WORK INSTRUCTION A: According to the article on land expropriation, what did the Agri SA study find would happen if expropriation without compensation is pursued?
WORK INSTRUCTION B: In the article on land expropriation, what does the quoted report call economic capital an indispensable prerequisite for? List every item.

TEXT:
Government’s proposed land expropriation without compensation initiative threatens to jeopardise food security, dissuade investment and will have a profoundly negative impact on South Africa’s economy.
By Ian van Niekerk, Managing Director of Oakland Group
Earlier this year Agri SA published the results of a research study that considered the likely impact of a policy of land expropriation without compensation (EWC) via econometric modelling, based on capital formation and GDP ratios gleaned from relevant country case studies. The study found that South Africa will face an imminent socio-economic disaster if EWC is pursued. The reason for this, says the report, is that “politicians and bureaucrats cannot repeal the fundamental laws of economics, try as they might.”
The report adds, “Economic capital, which is an indispensable prerequisite for economic development, job creation and growth, needs to be nurtured and incentivised otherwise it simply moves to greener pastures.”

Records from a collection:

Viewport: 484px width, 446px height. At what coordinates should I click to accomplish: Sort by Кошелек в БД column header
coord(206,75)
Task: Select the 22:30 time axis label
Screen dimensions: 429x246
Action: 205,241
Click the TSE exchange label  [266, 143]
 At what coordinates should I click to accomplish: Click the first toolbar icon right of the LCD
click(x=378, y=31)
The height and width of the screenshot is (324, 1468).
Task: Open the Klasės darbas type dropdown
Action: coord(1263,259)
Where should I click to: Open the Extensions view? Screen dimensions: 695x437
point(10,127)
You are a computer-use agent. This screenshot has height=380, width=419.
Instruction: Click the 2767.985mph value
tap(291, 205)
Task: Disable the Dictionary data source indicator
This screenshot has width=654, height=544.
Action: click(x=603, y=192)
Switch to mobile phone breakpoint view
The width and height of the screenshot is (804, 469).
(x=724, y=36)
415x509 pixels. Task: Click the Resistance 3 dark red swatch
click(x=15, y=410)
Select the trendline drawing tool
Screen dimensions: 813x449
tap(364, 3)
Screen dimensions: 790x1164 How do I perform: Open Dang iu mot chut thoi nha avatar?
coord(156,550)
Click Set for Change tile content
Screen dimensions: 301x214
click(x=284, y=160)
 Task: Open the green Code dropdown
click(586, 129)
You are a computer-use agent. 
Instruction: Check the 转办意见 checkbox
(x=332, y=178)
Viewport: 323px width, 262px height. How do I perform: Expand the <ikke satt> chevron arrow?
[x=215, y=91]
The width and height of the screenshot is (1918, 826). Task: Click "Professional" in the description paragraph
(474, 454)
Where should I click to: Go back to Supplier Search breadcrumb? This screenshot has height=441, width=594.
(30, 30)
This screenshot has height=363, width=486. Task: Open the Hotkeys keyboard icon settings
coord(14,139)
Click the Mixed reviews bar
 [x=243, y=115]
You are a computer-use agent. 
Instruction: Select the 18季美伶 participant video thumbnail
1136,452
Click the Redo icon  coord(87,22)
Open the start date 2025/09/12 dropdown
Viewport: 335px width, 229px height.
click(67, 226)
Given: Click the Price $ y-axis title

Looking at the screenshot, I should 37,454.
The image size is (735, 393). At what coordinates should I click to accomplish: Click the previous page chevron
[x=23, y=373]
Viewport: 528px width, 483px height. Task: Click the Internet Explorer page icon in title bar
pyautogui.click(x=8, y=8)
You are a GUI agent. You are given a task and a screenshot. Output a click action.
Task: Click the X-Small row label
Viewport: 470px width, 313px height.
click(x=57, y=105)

RESPONSE A: South Africa will face an imminent socio-economic disaster.

RESPONSE B: Economic development, job creation, growth